John Kissick: Recent Work

John Kissick

The de Kooning-esque crisscrossed slathers of paint, by which holes and caves of space are slashed into being, the ballooning, illusory volumes carved out of the painterly turbulence, the Kline-like girders of black paint giving a struggling structure to the gaseous passages of colour, the painted knots and bows-still as precise and deliberate as they would be in a Jonathan Lasker, but clearly on the verge of fraying into pure chromatic bliss…Gary Michael Dault, Canadian Art Magazine (2001)
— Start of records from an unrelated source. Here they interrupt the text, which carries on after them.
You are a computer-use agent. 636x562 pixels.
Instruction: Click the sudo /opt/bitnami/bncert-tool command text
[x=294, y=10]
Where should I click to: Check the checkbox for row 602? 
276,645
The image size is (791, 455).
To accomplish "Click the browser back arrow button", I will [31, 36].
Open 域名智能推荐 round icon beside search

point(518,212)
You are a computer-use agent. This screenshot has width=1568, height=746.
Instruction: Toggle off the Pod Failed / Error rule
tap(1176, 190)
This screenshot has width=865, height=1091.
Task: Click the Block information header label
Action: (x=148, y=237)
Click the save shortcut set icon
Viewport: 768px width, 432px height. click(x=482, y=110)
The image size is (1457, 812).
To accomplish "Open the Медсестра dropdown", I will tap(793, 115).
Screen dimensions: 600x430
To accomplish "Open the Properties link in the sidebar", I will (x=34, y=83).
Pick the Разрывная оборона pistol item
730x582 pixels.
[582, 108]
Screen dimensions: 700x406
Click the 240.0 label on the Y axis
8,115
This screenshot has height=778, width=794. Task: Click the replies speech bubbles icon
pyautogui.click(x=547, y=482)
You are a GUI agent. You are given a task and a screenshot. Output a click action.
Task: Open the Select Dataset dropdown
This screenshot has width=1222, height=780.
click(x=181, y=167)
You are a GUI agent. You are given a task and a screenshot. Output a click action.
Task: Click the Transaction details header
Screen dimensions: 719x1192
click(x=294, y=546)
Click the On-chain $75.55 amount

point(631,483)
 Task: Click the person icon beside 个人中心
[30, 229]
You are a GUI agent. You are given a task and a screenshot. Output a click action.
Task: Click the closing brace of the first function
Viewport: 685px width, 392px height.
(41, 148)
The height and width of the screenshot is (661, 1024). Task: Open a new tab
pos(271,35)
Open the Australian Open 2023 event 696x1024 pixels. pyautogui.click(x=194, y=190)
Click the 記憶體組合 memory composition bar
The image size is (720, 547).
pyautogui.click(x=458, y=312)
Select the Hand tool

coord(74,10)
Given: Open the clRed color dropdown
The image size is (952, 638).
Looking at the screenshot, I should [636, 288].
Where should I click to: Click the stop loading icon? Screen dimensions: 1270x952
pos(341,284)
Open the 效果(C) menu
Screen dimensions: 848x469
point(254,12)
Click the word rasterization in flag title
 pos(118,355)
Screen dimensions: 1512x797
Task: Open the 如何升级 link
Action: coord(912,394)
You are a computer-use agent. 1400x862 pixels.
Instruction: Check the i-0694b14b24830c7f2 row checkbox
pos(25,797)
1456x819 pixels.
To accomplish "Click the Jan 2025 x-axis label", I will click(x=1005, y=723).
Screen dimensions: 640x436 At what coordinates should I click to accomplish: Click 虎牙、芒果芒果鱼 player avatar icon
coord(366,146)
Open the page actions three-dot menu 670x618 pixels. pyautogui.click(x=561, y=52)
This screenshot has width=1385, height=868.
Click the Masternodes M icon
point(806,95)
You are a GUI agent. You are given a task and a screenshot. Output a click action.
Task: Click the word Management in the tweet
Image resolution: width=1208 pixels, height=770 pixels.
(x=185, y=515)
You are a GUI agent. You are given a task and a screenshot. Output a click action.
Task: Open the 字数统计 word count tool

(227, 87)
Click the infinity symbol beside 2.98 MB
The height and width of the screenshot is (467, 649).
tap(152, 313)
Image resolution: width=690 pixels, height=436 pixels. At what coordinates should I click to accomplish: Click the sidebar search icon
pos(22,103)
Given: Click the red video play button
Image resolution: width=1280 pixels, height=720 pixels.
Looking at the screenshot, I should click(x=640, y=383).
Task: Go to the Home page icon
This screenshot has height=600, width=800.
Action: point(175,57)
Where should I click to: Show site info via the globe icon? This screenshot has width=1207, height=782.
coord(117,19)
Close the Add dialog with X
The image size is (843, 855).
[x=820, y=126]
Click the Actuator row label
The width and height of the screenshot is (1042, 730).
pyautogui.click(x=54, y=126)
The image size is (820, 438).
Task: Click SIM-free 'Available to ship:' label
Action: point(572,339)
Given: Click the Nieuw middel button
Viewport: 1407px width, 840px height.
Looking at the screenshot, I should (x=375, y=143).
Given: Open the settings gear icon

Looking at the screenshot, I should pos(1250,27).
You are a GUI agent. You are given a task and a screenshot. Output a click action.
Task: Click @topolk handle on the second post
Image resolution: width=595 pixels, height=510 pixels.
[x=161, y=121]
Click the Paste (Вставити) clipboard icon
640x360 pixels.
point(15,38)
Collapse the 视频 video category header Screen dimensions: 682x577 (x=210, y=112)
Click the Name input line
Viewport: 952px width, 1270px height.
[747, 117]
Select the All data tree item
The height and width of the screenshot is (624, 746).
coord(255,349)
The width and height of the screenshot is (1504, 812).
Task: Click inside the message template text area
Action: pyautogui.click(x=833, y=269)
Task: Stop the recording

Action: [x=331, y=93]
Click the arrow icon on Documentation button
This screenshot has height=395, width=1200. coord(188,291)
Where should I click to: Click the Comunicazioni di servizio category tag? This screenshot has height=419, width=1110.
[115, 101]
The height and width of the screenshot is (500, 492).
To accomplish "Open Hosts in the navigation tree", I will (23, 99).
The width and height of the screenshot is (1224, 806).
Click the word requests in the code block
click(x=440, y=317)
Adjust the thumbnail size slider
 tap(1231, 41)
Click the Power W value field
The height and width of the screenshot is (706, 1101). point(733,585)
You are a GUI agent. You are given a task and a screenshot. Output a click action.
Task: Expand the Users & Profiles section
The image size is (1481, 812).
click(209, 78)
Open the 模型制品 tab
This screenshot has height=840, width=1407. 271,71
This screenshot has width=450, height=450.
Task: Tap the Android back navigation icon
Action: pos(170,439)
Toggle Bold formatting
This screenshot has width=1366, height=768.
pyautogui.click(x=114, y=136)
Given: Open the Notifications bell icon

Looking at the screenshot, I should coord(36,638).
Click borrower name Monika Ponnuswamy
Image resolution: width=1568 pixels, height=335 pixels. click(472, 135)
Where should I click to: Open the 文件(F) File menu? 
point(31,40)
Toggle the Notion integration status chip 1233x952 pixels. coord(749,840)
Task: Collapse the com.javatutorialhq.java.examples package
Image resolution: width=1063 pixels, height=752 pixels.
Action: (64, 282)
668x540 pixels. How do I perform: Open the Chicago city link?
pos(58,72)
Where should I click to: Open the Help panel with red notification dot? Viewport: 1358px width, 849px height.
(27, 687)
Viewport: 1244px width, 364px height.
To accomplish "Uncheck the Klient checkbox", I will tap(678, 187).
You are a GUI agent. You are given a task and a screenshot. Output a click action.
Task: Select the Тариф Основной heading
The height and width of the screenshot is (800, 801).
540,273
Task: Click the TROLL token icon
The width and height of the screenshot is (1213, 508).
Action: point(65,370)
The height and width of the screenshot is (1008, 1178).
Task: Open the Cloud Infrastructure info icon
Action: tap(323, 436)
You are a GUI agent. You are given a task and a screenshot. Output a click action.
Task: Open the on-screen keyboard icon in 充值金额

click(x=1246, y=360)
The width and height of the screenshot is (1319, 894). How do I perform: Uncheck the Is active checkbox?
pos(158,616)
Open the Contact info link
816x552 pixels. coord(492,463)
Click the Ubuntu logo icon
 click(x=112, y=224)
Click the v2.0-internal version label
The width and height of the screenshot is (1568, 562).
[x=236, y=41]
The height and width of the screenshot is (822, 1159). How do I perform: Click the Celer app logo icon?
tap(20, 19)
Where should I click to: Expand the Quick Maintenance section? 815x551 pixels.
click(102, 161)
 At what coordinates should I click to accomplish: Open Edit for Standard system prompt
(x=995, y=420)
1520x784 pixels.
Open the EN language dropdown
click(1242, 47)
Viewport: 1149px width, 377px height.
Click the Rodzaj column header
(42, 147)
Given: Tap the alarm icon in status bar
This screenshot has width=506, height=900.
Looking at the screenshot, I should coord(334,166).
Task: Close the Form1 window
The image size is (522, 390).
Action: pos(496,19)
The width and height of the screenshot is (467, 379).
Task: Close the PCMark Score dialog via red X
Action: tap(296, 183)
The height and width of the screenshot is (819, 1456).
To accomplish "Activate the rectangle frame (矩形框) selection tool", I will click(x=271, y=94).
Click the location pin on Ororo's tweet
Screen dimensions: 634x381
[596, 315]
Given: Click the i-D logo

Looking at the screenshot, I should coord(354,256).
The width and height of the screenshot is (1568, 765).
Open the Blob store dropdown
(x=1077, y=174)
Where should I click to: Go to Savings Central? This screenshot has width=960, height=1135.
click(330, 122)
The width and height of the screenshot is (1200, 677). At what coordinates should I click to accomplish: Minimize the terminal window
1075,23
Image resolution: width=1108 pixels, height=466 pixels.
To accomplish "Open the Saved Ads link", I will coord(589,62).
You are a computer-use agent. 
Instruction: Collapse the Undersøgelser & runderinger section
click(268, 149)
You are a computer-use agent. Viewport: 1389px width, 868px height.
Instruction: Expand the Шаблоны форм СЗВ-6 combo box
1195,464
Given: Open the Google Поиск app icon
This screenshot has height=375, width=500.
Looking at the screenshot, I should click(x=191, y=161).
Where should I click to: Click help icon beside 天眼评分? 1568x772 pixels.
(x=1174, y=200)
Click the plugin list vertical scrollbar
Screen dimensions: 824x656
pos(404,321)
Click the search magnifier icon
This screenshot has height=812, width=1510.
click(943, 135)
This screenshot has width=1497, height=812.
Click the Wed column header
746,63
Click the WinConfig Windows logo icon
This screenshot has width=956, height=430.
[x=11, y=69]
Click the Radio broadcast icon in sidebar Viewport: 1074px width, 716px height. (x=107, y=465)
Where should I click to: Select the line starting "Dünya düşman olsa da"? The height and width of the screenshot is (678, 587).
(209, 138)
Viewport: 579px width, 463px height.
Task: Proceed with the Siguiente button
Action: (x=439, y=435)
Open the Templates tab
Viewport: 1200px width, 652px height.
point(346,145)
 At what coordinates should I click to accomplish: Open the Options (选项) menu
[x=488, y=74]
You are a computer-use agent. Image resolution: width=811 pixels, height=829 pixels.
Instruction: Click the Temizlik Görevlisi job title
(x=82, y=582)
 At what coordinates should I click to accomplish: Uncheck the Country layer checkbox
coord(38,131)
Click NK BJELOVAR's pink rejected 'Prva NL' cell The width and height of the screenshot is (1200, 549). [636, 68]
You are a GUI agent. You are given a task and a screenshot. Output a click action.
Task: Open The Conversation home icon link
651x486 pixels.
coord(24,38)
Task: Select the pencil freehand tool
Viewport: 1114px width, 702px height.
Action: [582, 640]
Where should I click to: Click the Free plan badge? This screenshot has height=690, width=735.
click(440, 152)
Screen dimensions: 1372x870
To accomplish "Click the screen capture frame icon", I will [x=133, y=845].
This exhibition will present current works on panel, canvas and paper. Reaching dimensions as large as six square feet, these endeavours are exhilarating forays into the abundant history of painting where the artist re-emerges with evidence that presents an invigorated journey of painterly licks and swellings; colour and form that rollicks, surprises and delights. These works express both confidence and uncertainty; a compulsion to go forth without knowing what lies ahead. Their success lies in a lack of prescription and in a sense of adventure. Kissick’s paintings offer insight and a promise that abstraction can and does continue to offer refreshment to the viewer.

About the Artist

John Kissick was born in Montreal in 1962 and received his MFA from Cornell University in 1987. Kissick is currently the Director of the School of Fine Art and Music at the University of Guelph. His book Art, Context, and Criticism (Brown and Benchmark, 1992) is now in its second edition. Painting on lead, copper and large plywood constructions typified his early production but in the past three years he has moved to canvas and paper where he's been occupied with the creation of intimate but ambiguous spaces, capable of both exposing and disguising their contingency to historical conventions of abstraction. The central issue of his work has always been the question of making abstract paintings that are both ironic and authentic. Kissick agrees with Milan Kundera's notion of the "beautifying lie" and states that the history of painting is many things, but at its core it is a fiction.